DATA TO EXAMINE section start
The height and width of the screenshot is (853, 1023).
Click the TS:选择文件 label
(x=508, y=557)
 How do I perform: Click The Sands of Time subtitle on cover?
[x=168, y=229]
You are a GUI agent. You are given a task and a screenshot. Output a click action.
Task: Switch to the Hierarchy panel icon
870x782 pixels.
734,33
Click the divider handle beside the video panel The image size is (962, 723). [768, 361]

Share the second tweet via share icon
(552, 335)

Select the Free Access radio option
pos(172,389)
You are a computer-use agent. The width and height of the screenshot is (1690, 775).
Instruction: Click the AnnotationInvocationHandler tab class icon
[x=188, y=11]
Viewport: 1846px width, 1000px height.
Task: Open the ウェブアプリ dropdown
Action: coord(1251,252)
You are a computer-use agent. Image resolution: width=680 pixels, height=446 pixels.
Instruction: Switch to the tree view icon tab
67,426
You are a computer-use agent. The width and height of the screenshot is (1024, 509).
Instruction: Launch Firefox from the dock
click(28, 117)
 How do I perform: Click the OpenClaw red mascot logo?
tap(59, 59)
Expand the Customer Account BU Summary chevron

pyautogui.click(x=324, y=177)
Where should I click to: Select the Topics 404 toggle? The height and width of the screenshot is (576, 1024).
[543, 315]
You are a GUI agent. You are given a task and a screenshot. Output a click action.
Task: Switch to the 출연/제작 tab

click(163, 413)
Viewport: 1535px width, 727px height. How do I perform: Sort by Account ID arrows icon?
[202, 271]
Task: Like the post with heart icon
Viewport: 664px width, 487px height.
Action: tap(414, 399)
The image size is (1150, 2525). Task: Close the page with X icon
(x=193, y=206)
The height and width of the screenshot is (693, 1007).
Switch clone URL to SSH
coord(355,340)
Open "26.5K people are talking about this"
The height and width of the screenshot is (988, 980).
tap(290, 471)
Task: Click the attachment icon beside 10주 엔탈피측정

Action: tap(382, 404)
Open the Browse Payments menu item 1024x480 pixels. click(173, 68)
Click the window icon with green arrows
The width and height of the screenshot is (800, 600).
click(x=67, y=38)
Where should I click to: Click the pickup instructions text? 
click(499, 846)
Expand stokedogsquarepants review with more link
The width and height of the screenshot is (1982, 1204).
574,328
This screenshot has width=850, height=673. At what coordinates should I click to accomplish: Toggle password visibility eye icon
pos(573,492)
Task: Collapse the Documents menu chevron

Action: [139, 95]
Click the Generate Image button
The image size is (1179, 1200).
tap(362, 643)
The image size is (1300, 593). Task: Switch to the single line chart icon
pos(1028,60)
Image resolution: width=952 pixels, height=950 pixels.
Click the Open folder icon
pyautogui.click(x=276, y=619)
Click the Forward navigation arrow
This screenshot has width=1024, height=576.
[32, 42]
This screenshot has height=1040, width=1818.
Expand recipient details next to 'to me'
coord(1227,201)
DATA TO EXAMINE section end
### WORK TASK
Look through the data above and return exactly the lines from the one that contains "Instruction: Switch to the tree view icon tab" to the one that contains "people are talking", inclusive, with nothing else.

### RESULT OF THE TASK
Instruction: Switch to the tree view icon tab
67,426
You are a computer-use agent. The width and height of the screenshot is (1024, 509).
Instruction: Launch Firefox from the dock
click(28, 117)
 How do I perform: Click the OpenClaw red mascot logo?
tap(59, 59)
Expand the Customer Account BU Summary chevron

pyautogui.click(x=324, y=177)
Where should I click to: Select the Topics 404 toggle? The height and width of the screenshot is (576, 1024).
[543, 315]
You are a GUI agent. You are given a task and a screenshot. Output a click action.
Task: Switch to the 출연/제작 tab

click(163, 413)
Viewport: 1535px width, 727px height. How do I perform: Sort by Account ID arrows icon?
[202, 271]
Task: Like the post with heart icon
Viewport: 664px width, 487px height.
Action: tap(414, 399)
The image size is (1150, 2525). Task: Close the page with X icon
(x=193, y=206)
The height and width of the screenshot is (693, 1007).
Switch clone URL to SSH
coord(355,340)
Open "26.5K people are talking about this"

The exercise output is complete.